Opinion: Coalition, Conflagration, Collapse – The Tory Era Reviewed

As our new glorious leader, a one Rishi Sunak, comes into power and the superficial renewal of the Tory party is supposedly fully underway, it is impossible to deny that the Tories are now fully off that proverbial precipice and it is only a matter of time till the number in parliament is diminished at the next general election. As the twilight of this era fast approaches, I’d like to take the time to recount the continuous failures of each Tory premier so far!

David Cameron never really fit as a Tory, indeed he much preferred the company of his own pretensions and couldn’t really countenance what a Tory really was. Instead, like many Tory leaders before him, he used the party apparatus merely as a means for his own nauseating self-promotion. Clearly believing history began with Tony Blair, Cameron did everything in his power to conserve the social, economic and foreign policy legacy of that once-hegemonic figure in British politics. He followed too in his tendency to utter failure in foreign affairs, and in 2011 ordered the British Air Force to crush the Libyan forces under Colonel Ghaddafi; a job that was easily performed with American and European support and soon enough the regime fell and Ghaddafi was dead. Our belligerence and the local opposition crumbling due to obvious internal divisions has meant the revival of an enormously profitable industry, cattle slavery, and the often-unmentioned fact that to this day Libya remains a failed state. Such abominable consequences however are, if anything, in modern discussion about Mr. Cameron, a novel background sub-topic, and it is Brexit that dominates the conversation. However, that has been covered to death and I need not labour over his legacy here much more than to say, he called the referendum because he didn’t really have a choice so he can’t really get any of the blame or credit.

Following Cameron’s resignation came Theresa May, a walking holiday enthusiast and pitifully weak premier overall, whose legacy is primarily one of her utter failures. May started out as Prime Minister with a somewhat strong hand but decided to call a general election; this decision cost her her majority and ultimately any scrap of power or influence. The 2017 Conservative manifesto should be considered by all the longest suicide manifesto in history, utterly hysterical to re-read with such howlers such as bringing back the ivory trade and legalising fox hunting, presenting how she viewed it as an easy win, yet, she was proven horribly wrong. Her painfully protracted rule thanks to a confidence and supply agreement with the DUP, ended up as a sisyphean struggle to do at least something about the whole Brexit malarkey that was going on. Yet, her refusal to do anything novel or interesting, combined with her failure to get her Brexit deal through meant she shouldn’t really claim that anything was going right for her – and it really showed. Especially as her personality was so uncompelling, and her weird dancing related gaffs meant that even among a cabinet including charisma-vacuum Phillip Hammond, she was somehow still uninteresting and cringeworthy in comparison. Her soon to be successor, Boris Johnson, couldn’t have looked more like a superior leader in comparison. 
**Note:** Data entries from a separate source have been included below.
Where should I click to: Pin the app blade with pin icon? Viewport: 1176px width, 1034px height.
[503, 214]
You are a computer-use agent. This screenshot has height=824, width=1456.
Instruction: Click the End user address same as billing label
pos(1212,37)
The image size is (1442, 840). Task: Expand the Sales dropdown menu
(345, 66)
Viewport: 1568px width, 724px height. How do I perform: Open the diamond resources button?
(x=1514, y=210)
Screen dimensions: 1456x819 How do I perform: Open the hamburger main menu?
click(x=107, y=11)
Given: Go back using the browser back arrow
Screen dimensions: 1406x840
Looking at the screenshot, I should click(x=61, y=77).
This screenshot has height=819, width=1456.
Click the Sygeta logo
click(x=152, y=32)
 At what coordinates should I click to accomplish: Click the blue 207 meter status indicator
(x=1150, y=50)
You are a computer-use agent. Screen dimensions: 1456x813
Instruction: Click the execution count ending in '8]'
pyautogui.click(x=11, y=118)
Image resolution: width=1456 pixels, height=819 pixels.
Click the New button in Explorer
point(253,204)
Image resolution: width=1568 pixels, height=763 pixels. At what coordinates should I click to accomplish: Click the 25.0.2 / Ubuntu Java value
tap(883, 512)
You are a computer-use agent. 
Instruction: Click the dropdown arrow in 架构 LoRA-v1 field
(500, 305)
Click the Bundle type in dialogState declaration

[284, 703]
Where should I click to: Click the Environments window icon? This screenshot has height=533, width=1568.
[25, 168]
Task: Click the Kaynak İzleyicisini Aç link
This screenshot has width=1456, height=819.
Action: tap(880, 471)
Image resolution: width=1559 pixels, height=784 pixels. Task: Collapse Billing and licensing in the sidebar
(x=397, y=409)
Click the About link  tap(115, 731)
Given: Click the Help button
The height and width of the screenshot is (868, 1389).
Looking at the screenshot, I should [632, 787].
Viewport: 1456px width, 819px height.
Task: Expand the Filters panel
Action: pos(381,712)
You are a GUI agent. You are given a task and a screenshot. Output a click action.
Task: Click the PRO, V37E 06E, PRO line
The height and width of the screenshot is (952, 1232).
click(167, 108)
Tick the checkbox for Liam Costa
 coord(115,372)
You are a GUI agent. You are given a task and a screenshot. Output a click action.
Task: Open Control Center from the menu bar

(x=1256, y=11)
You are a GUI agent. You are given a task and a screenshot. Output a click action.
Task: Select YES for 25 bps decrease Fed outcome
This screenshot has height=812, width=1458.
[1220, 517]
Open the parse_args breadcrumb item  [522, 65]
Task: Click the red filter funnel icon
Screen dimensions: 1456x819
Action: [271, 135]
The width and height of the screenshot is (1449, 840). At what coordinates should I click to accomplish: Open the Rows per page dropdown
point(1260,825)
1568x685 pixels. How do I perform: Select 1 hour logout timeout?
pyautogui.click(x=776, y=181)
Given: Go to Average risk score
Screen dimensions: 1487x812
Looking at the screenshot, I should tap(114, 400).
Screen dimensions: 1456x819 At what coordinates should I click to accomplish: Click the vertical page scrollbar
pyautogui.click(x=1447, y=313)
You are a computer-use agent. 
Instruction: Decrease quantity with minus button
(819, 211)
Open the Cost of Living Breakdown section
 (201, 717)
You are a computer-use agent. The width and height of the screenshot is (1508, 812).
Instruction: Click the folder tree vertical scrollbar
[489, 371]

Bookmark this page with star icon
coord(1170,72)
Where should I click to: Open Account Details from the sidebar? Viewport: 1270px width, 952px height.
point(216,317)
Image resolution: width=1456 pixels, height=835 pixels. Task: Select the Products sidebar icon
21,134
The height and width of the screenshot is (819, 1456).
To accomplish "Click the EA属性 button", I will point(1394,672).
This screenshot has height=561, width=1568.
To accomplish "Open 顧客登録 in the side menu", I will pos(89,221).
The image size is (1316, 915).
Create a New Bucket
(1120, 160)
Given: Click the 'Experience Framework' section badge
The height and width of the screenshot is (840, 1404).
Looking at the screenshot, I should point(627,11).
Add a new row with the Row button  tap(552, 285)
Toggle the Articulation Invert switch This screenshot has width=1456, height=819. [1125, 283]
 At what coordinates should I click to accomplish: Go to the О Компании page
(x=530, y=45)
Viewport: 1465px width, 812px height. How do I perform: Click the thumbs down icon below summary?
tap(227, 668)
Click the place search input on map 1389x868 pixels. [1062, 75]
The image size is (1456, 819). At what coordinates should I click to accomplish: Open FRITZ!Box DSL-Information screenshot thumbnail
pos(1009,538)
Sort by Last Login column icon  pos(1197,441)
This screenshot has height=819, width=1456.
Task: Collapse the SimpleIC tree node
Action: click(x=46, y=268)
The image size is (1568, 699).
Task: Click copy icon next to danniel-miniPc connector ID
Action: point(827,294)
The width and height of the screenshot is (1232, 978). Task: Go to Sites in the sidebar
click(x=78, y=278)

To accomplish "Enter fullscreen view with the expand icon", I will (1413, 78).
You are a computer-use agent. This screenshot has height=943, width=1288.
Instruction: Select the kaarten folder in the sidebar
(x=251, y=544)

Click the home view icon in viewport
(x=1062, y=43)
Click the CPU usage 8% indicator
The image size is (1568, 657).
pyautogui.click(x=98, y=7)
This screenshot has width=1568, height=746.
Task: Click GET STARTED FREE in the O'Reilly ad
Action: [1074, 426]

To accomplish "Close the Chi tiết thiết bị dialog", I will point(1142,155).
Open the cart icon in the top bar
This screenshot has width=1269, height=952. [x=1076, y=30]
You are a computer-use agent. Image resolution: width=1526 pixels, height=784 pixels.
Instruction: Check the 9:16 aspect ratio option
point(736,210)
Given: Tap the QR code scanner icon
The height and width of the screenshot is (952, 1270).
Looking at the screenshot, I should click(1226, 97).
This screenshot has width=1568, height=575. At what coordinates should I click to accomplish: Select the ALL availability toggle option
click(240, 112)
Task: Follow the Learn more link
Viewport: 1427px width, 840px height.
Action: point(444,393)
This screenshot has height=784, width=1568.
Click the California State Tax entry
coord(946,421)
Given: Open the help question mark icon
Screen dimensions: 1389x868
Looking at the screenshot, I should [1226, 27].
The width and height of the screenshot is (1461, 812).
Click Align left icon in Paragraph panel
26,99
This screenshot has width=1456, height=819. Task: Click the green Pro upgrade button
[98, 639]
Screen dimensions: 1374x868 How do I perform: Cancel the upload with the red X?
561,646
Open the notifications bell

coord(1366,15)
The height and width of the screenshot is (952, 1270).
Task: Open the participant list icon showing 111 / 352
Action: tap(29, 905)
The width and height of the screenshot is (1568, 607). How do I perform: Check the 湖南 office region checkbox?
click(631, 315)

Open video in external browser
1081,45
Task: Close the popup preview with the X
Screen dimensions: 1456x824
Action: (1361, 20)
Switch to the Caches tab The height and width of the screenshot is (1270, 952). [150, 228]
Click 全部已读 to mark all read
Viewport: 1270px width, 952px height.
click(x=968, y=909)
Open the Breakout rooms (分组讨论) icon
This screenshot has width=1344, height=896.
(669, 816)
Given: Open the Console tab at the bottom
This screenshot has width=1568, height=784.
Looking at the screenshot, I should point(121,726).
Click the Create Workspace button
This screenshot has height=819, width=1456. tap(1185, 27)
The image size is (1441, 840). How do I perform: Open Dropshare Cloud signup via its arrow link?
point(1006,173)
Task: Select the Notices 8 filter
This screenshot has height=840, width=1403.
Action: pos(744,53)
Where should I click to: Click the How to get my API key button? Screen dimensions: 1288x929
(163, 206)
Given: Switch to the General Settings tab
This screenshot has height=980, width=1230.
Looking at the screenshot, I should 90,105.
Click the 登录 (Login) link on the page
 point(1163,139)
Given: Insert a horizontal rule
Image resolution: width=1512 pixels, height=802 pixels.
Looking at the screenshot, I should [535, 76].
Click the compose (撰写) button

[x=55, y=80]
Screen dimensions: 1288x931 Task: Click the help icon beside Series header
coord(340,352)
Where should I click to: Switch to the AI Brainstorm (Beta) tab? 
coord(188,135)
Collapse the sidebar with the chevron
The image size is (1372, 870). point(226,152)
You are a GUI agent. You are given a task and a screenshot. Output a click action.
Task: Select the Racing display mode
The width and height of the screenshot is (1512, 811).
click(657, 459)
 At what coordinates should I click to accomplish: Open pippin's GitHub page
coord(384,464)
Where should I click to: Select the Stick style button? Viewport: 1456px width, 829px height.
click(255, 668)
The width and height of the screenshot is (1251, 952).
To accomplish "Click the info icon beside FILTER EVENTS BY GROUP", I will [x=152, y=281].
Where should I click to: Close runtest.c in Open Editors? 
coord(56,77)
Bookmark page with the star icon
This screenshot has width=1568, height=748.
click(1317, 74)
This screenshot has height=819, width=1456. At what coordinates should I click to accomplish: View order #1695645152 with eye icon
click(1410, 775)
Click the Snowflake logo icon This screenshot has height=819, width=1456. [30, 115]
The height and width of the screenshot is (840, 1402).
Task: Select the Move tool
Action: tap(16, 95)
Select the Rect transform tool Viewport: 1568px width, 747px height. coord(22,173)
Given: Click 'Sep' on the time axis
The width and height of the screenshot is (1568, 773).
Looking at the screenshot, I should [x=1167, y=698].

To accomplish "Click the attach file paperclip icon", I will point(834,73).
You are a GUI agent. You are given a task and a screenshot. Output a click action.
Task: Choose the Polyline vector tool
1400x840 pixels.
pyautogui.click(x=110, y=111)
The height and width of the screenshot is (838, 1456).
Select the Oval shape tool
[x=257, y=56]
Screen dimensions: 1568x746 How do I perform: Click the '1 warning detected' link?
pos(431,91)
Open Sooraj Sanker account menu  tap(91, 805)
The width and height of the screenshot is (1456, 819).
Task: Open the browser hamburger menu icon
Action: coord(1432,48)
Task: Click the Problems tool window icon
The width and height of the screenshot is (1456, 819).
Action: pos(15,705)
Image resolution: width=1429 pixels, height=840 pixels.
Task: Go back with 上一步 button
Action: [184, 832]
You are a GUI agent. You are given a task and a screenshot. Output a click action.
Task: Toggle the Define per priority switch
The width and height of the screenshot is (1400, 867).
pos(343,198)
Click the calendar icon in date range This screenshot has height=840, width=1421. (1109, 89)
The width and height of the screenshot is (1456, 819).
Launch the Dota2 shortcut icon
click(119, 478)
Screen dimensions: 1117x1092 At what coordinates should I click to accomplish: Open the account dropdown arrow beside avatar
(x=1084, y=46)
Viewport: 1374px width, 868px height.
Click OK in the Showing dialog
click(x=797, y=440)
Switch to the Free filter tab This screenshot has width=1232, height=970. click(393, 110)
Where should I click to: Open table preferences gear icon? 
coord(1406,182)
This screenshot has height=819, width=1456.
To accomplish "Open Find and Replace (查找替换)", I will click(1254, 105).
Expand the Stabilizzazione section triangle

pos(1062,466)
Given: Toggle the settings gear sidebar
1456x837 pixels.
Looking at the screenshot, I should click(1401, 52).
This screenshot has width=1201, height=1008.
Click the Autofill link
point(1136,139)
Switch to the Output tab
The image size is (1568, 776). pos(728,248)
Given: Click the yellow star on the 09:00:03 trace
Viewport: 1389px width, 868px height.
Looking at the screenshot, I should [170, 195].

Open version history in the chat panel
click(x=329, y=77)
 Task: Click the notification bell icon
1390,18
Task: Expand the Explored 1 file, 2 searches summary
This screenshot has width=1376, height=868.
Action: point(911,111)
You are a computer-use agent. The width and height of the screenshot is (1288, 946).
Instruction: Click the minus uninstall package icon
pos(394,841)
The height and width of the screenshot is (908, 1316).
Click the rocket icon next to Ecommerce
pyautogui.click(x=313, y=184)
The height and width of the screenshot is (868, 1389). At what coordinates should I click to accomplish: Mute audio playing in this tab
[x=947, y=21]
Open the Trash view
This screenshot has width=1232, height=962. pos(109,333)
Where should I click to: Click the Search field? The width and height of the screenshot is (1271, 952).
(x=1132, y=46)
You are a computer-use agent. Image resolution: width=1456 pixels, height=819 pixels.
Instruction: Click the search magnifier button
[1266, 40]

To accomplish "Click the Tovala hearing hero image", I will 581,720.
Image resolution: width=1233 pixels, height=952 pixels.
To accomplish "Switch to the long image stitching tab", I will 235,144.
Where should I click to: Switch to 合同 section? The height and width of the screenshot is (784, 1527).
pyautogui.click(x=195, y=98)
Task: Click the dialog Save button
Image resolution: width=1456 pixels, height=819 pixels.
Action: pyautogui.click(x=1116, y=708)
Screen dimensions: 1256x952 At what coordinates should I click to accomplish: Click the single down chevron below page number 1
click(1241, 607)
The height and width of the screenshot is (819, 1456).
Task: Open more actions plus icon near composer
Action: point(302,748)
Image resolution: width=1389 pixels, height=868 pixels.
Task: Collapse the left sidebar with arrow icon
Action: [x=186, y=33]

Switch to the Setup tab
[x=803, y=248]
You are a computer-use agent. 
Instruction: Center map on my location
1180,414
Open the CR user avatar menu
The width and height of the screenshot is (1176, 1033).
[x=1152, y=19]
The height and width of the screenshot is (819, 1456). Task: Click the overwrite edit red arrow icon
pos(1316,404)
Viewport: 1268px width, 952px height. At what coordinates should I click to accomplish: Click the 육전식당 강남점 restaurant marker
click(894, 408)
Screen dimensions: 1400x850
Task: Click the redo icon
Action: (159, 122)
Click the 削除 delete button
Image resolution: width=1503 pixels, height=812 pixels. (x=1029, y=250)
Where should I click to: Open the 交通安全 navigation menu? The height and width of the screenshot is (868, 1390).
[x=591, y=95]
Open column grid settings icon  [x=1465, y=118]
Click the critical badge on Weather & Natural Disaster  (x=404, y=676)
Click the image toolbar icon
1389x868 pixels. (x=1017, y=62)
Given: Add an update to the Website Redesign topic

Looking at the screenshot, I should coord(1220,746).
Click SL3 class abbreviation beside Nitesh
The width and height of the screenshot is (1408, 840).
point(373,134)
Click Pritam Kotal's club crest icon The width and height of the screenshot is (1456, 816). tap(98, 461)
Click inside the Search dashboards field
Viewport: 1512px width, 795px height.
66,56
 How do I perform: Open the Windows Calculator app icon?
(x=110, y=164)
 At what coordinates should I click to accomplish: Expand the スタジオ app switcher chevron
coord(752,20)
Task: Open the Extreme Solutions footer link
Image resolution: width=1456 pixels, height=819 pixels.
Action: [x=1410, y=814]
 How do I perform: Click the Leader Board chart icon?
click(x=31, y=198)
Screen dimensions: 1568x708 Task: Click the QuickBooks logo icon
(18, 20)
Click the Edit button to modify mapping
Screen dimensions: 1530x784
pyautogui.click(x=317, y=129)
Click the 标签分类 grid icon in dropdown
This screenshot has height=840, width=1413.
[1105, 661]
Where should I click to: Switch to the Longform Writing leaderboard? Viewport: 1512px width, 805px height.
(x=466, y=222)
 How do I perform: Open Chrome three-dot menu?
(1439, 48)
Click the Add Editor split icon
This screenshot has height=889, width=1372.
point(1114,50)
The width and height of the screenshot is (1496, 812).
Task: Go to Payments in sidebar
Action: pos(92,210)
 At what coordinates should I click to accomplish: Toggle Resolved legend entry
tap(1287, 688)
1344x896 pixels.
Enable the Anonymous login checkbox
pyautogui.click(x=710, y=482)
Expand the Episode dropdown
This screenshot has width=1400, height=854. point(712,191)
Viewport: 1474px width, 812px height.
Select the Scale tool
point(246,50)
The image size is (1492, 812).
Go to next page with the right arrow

Boris Johnson became leader and everything at first seemed to start moving. The Remain Tories threw their tantrum, the parliament was prorogued, the election was held and Boris won a large majority. Once in power, Boris did what he campaigned on and delivered a form of Brexit, however, with the remaining years he felt he had left he decided to do nothing – nothing but party that is. Indeed, Boris Johnson’s personality and personal issues were all that seemed to stick to him in terms of moving popularity against the bumbling oaf, showing really where the country feels politically is now more centrally located on whether the candidate is interesting. His lax attitude to policy bordered on negligence and the totally random volcanic eruption of some obviously “red meat for base” packaged policy of his era always bordered on tedious and insidious considering their utter lack of substance. Labour for most of this era nipped meaninglessly at the heels of the Tory party, hoping perhaps that one day someone would take them seriously; and I guess that time has only really just come into view especially with the premiership of Liz Truss.

Liz Truss came into office: the Queen died; she gave a speech; presented a budget no one thought she could cost, nor justify to international markets; was kicked out by the MPs who sided with her leadership election rival Rishi Sunak, and lost to a literal head of lettuce.

Sunak has just become PM as I am writing this, however even from this fledgling stage of his premiership, some things are blatantly clear. His cabinet just has all the old washed up hits of the 2010s and I expect no difference from prior policies, though some more taxes are definitely incoming.

Overall then, I think it’s fair to say we haven’t had the best Tory era and I’m not hopeful that Sir Keir Starmer is lining himself up to be much better.